Data dodania: 2024-03-13 (10:42)
Wczorajsze dane o inflacji z USA zdecydowanie nie były dobre, ale rynki finansowe praktycznie zignorowały je. Bardzo szybko po publikacji indeks dolara zaczął tracić, a Wall Street powędrowało na nowe historyczne szczyty, napędzane sztuczną inteligencją, której wpływ widoczny był w kwartalnych wynikach spółki Oracle. Wielu inwestorów taka reakcja zaskoczyła, ponieważ drugi miesiąc z rzędu wyższy od oczekiwań odczyt CPI postrzegany był jako potencjalny krótkoterminowy 'zapalnik' do korekty wśród ryzykownych aktywów i wzrostu rentowności.
Tym bardziej jeśli wziąć pod uwagę argumentację wyższego odczytu w styczniu jednorazowymi czynnikami sezonowymi, związanymi z otwarciem nowego roku. Rynek nie przejął się danymi i wciąż gra jednak agresywnie na powolne odejście Fedu od narracji 'higher for longer'; wyższe dane inflacyjne odebrał raczej jako nieodłączny element perspektywy 'miękkiego lądowania'. Wyższy odczyt mógł 'uspokoić' niektórych zmartwionych koniunkturą gospodarki, ponieważ jeśli ta miałaby gwałtownie spadać, obserwowalibyśmy raczej niższe od oczekiwań dane.
Okresowo nieznacznie wyższe, od prognoz (choć wciąż bliskie celu Fed) dane o inflacji Wall Street może widzieć raczej jako nieodłączny element narracji zorientowanej na 'soft landing' i mocnej gospodarki, niż bezwzględnie negatywny komponent ryzyka, sugerujący, że Fed nie cofnie się przed utrzymaniem stóp bez zmian.

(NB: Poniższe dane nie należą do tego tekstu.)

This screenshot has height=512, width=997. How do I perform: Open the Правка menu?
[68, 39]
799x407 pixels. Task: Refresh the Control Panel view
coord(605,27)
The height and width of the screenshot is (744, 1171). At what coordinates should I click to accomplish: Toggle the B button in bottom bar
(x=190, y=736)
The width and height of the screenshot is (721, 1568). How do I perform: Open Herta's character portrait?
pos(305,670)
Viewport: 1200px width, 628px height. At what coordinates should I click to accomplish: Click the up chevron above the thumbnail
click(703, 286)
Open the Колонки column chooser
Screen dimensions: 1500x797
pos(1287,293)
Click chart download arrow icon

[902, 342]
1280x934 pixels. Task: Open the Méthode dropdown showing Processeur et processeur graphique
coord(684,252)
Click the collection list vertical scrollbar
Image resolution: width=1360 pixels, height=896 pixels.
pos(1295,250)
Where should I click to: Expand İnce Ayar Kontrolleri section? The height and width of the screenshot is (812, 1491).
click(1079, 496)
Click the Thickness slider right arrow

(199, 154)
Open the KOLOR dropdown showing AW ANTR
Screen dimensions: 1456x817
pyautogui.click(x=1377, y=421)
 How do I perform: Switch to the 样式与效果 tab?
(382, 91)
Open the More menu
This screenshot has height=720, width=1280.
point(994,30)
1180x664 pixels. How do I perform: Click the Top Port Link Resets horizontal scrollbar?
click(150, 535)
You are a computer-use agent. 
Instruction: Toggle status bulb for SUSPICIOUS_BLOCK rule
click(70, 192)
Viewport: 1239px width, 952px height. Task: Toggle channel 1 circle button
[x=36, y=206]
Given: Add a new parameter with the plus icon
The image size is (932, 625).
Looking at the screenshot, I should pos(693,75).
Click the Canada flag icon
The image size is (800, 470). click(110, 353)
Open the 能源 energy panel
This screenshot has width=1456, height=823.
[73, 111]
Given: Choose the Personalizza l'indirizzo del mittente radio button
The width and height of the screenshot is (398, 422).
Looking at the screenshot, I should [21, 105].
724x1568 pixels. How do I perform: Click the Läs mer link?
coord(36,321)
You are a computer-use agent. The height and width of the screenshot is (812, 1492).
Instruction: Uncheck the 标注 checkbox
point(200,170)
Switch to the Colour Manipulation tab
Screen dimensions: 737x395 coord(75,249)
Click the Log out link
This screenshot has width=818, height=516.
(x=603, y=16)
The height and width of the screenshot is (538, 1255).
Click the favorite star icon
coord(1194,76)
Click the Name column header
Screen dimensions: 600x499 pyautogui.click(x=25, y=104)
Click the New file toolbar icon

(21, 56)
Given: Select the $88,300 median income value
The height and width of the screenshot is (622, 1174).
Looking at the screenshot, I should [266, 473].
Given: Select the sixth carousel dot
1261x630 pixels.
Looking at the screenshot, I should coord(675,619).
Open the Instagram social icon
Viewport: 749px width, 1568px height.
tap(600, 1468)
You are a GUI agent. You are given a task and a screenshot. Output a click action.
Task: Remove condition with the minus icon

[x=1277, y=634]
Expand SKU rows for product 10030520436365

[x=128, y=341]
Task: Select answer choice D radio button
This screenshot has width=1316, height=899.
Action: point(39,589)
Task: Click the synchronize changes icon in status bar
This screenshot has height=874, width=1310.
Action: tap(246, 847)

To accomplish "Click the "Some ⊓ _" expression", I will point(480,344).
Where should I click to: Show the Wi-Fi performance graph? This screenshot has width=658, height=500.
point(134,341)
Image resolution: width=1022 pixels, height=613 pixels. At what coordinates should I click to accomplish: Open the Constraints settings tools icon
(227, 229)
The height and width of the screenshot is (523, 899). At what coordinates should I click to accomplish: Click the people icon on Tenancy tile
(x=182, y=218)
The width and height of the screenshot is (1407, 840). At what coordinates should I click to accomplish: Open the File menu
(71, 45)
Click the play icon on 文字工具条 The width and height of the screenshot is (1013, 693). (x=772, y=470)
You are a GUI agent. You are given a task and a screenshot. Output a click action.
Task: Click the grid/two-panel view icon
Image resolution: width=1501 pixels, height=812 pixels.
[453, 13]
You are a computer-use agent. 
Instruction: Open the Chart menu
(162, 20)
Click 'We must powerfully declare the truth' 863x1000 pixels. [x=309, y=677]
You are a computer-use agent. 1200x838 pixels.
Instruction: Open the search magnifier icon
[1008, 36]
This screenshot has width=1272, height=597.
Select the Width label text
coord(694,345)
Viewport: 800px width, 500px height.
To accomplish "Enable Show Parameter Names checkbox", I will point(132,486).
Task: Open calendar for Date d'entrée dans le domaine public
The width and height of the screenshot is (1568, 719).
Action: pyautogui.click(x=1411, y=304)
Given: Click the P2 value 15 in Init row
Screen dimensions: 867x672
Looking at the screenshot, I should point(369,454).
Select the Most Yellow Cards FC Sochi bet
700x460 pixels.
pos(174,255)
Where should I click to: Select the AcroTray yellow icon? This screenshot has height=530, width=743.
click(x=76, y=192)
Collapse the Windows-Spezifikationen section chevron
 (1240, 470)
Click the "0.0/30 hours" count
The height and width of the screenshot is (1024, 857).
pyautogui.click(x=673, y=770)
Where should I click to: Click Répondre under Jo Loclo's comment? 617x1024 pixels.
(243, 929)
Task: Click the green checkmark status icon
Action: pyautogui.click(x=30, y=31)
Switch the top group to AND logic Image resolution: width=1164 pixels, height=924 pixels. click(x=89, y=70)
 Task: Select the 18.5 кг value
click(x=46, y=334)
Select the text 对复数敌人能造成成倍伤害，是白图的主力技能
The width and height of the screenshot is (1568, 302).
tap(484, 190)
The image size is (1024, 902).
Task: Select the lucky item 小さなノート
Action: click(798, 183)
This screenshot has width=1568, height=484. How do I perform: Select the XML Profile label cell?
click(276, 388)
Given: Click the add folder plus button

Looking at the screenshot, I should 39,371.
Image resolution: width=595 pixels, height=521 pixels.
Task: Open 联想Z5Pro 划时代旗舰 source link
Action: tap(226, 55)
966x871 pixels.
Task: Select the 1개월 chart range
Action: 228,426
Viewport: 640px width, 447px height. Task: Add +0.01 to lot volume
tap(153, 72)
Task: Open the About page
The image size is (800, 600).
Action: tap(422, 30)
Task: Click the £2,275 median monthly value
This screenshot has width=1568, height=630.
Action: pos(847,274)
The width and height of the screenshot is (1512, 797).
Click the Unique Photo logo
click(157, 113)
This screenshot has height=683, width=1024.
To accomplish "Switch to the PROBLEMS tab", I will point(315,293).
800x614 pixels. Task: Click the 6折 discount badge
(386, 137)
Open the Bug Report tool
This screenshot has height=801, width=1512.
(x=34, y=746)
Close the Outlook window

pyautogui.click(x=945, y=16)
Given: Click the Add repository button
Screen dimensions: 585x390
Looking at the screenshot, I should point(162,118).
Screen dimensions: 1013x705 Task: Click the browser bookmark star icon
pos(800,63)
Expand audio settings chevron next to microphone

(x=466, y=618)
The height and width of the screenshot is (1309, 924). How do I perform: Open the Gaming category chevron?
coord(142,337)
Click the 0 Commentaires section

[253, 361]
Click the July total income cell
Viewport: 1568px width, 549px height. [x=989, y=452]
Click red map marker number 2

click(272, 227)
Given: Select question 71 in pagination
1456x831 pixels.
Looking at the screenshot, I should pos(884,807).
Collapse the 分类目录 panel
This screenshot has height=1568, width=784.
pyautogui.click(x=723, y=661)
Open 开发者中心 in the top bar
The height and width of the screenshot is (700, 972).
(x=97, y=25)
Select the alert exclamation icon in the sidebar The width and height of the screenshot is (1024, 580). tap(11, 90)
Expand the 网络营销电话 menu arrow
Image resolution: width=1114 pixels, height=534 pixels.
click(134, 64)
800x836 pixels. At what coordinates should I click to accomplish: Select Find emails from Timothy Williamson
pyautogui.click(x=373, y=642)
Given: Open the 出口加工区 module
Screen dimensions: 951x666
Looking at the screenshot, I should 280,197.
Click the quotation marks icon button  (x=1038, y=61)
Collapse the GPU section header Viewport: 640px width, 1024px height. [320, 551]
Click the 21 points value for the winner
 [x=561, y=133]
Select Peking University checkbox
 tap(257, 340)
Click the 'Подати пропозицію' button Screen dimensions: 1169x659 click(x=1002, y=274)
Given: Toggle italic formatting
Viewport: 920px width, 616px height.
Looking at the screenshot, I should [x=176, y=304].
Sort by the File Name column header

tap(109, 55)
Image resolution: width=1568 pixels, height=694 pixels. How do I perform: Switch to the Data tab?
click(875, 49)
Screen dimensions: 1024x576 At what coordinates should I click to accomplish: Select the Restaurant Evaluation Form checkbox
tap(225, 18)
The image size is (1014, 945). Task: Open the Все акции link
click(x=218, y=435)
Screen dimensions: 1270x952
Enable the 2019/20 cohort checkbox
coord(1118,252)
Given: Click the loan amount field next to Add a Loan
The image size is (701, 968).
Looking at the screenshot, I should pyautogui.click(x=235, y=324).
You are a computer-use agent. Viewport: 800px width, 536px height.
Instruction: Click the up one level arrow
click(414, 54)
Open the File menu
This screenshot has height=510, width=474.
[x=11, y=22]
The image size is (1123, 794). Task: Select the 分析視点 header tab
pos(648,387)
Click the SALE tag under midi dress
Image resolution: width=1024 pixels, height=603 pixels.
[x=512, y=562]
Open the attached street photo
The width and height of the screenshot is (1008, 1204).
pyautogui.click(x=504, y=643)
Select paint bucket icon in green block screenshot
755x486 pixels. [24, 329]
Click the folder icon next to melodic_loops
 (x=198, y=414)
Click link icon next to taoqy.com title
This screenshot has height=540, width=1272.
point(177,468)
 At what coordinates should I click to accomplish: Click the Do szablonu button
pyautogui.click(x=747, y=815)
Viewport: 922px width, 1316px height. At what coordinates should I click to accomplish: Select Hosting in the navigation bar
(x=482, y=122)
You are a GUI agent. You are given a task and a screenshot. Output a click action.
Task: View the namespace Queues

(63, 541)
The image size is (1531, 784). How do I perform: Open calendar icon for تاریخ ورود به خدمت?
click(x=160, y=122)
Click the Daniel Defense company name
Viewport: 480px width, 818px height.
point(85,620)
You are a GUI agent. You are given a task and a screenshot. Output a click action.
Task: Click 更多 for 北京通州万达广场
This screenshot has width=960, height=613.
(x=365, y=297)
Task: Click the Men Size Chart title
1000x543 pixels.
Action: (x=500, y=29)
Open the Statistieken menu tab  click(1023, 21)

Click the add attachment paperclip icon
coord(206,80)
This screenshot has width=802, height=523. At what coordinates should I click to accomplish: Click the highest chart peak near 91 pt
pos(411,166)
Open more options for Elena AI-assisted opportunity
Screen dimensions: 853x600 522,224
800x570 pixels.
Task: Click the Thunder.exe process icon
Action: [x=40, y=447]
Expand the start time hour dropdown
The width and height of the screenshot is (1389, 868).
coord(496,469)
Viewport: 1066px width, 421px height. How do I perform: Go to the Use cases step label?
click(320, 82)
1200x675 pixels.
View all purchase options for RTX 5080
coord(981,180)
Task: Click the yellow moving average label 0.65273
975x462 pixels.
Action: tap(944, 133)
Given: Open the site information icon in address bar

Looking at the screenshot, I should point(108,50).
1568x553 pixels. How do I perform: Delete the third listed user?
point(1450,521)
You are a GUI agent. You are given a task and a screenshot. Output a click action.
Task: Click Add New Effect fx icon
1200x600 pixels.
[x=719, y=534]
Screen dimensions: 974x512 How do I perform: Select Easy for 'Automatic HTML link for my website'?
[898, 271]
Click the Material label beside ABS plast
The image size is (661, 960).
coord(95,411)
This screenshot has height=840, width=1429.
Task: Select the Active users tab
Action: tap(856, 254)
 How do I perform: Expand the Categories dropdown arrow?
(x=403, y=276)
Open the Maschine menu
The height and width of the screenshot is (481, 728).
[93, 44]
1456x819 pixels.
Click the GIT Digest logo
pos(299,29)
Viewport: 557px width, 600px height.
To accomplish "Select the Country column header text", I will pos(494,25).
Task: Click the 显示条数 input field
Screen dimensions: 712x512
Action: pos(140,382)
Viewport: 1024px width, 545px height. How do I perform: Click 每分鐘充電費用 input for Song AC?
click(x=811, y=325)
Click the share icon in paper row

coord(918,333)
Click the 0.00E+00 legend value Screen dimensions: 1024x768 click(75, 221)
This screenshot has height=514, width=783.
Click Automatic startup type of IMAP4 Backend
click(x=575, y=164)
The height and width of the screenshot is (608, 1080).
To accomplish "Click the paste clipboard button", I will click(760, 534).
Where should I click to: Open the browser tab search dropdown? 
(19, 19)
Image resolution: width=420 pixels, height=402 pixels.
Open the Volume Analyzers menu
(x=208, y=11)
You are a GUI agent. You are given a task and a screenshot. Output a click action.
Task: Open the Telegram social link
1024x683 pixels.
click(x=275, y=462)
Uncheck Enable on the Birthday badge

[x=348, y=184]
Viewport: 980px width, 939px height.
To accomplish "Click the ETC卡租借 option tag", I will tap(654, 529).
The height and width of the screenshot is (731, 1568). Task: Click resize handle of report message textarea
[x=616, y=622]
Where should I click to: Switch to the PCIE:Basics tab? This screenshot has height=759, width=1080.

Ostatnie komentarze członków Fed sugerowały, że bank nie będzie sugerował się wybiórczymi odczytami inflacji, a ogólną sytuacją w gospodarce i polityce monetarnej. W tym kontekście cięcia mniej więcej w połowie roku wydają się wciąż przesądzone, choć wcale nie muszą rozpocząć się w czerwcu. Wczorajsze dane CPI z USA wskazały na 3,2% wzrost wobec 3,1% prognoz i 3,1% poprzednio, przy 3,8% odczycie inflacji bazowej wobec 3,8% prognoz i 3,9% poprzednio. Do niższego raportu dołożyły się niższe ceny samochodów używanych (spadek o 3,4% r/r), choć ceny usług z wyłączeniem czynszów wzrosły o 3,9% r/r.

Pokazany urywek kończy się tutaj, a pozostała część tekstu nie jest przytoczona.